FTX Gears Up To Sell Billions Of Dollars Of Crypto

If the sales are approved, they will undoubtedly be carried out in a careful and controlled manner.

Opinion image: A brain with a Ruby logo

The collapse of FTX, once the second-largest digital asset exchange in the world, rocked the crypto markets. When the organization closed its doors in November last year, it owed customers somewhere in the region of $10 billion. The hotly-anticipated and catastrophic implosion of FTX followed a year-long bear market, and forced the final capitulation for crypto traders.

Bankruptcy Proceedings

The exchange's account-keeping processes were chaotic to the point of barely existing, and it took liquidators months to trawl through its different wallets, bank accounts, and paperwork to untangle its assets and liabilities. Billions of dollars of crypto have since been recovered, and are now controlled by the liquidators.

On Wednesday, a court will make a decision on whether to approve the sale of $3 billion in crypto assets in order to repay FTX's creditors (including customers).

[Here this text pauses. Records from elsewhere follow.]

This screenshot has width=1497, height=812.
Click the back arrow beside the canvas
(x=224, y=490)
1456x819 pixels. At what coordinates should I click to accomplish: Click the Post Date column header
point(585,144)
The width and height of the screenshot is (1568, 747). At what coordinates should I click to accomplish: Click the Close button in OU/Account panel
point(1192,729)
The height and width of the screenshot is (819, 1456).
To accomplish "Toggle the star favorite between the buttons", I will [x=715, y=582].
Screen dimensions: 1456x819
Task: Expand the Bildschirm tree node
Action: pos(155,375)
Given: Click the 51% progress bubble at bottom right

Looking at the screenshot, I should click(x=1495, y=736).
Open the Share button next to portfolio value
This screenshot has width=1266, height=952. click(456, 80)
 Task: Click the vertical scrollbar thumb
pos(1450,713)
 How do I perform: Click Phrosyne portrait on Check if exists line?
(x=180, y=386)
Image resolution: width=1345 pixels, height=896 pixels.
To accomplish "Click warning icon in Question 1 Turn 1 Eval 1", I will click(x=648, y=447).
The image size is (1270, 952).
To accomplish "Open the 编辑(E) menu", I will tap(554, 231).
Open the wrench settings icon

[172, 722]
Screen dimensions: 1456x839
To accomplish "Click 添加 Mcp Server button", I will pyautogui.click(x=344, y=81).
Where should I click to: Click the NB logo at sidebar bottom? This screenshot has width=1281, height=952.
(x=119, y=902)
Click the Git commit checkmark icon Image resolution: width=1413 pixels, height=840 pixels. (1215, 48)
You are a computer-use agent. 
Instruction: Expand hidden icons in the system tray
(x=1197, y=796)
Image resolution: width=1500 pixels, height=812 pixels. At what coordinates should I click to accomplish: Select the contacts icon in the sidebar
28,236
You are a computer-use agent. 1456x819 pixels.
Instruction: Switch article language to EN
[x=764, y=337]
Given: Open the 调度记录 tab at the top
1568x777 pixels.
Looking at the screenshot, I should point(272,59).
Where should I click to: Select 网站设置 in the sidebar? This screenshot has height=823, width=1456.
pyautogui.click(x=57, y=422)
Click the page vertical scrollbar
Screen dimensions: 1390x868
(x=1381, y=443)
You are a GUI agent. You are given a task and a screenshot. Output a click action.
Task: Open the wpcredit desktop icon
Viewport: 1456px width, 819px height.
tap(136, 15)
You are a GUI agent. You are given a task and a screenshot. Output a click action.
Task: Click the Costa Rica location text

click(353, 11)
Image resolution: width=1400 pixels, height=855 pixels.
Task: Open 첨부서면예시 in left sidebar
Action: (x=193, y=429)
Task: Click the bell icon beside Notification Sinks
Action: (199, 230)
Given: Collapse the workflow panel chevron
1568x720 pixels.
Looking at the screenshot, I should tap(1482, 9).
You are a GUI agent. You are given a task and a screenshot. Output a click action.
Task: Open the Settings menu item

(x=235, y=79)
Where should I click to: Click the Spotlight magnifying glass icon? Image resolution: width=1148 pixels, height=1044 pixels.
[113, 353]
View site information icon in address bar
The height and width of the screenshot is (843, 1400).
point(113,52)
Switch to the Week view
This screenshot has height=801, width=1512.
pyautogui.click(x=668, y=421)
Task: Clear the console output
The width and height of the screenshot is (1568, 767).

This is a huge step forwards for FTX's former customers. Remember, Mt Gox collapsed almost 10 years ago, and users still have not received any funds. But there are concerns that those billions in crypto will place further pressure on a market that is already in a medium-term downtrend.

Putting Things In Perspective

The Solana community is understandably worried. There's almost $700 million in SOL hanging over the market. However, at $18, SOL is much where it was when FTX halted withdrawals. BTC, meanwhile, is up around 60%. While it's not ideal, fears are overblown, for several reasons.

For starters, only the decision will be made on Wednesday. This does not mean the coins will immediately be market dumped the moment the judge's gavel bangs.

Any sales that occur will almost certainly take place through OTC deals (which do not affect the spot market at all), or over time through market makers, in order to ensure the best possible price. Dumping everything at the same time is a terrible way to get value for money—especially for the more illiquid altcoins.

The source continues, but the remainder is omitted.